**Activity**
Switch "particular" to "specific" in the listing between the lines holding "The image size" and "ribbon-group-label: Alignment is", inclusive. Write out only those lines, with nothing else changed.
### Working data ###
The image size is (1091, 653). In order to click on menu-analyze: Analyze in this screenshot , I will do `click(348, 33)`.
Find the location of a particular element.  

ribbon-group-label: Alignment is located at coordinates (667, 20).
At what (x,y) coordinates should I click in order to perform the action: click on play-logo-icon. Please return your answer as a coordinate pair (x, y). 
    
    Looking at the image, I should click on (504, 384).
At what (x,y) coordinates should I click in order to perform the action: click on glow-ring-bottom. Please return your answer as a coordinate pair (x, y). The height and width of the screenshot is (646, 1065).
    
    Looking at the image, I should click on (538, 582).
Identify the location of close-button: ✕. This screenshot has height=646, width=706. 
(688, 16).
###
### Working data ###
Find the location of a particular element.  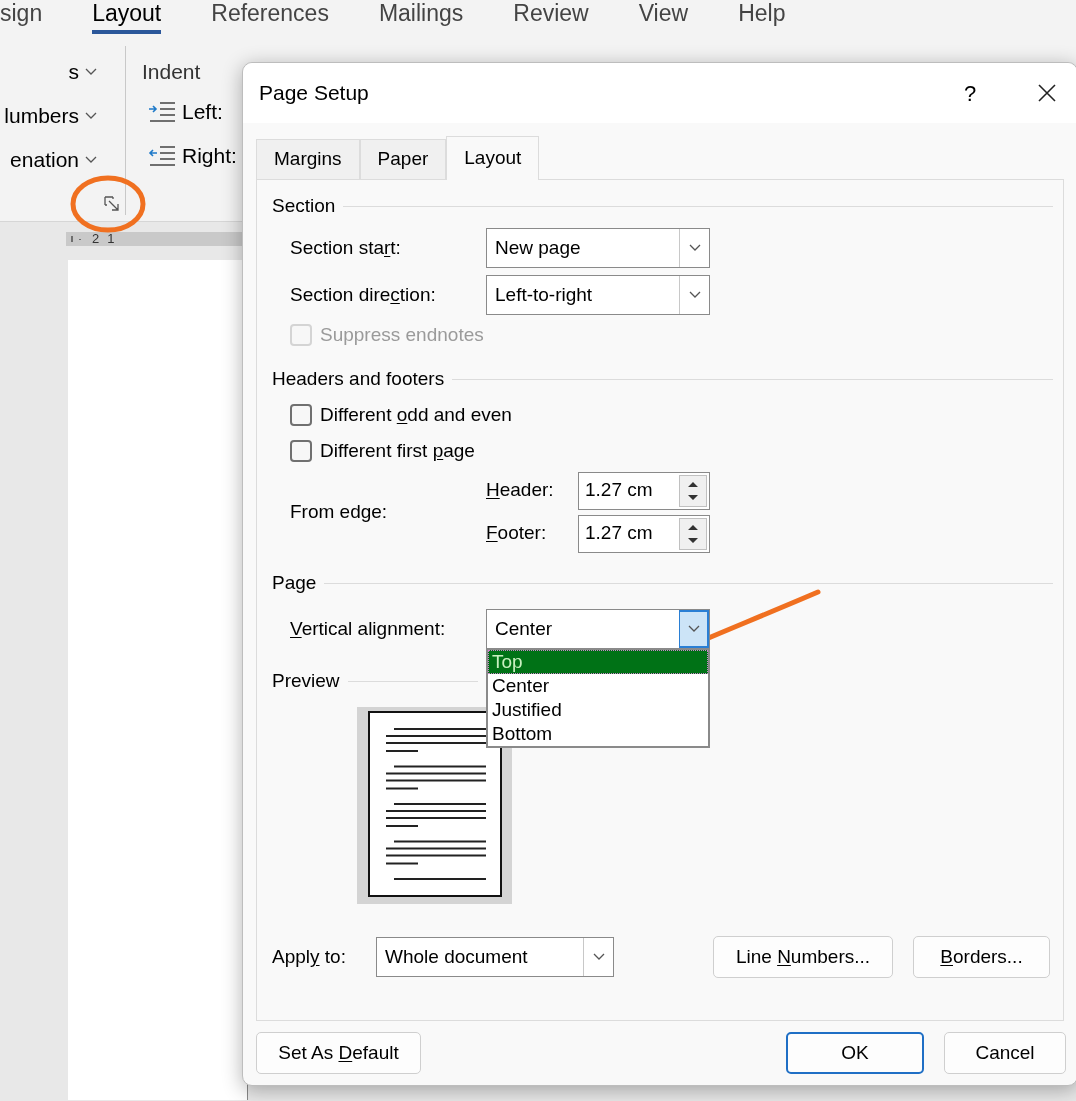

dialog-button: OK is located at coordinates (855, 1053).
###
**Output of the task**
The image size is (1091, 653). In order to click on menu-analyze: Analyze in this screenshot , I will do `click(348, 33)`.
Find the location of a specific element.  

ribbon-group-label: Alignment is located at coordinates (667, 20).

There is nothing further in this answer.